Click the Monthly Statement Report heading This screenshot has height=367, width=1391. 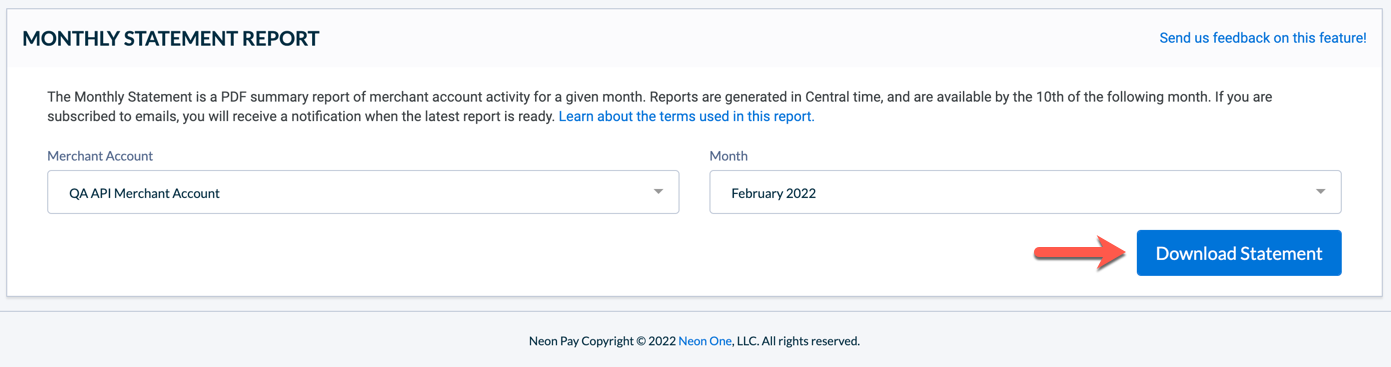pyautogui.click(x=171, y=38)
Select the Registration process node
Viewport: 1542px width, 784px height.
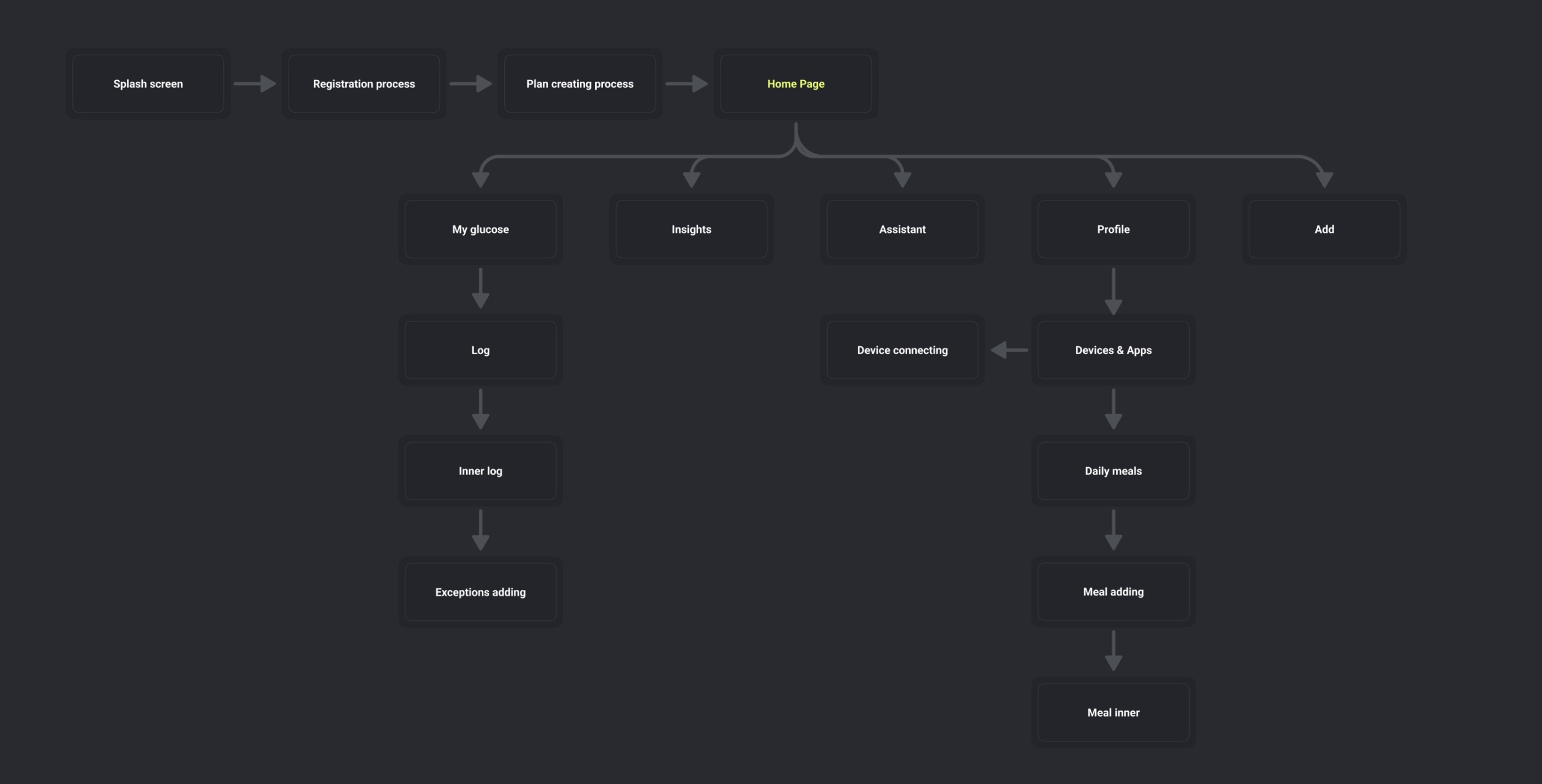(364, 84)
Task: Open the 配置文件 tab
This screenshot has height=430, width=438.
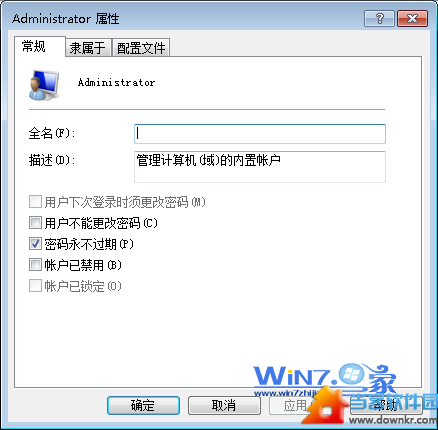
____________________
Could you turn everything from the line containing "Task: Open the 配置文件 tab" down to the end of the entries into a numbered list, skipping blank lines and leaving the pictures out?

1. Task: Open the 配置文件 tab
2. This screenshot has height=430, width=438.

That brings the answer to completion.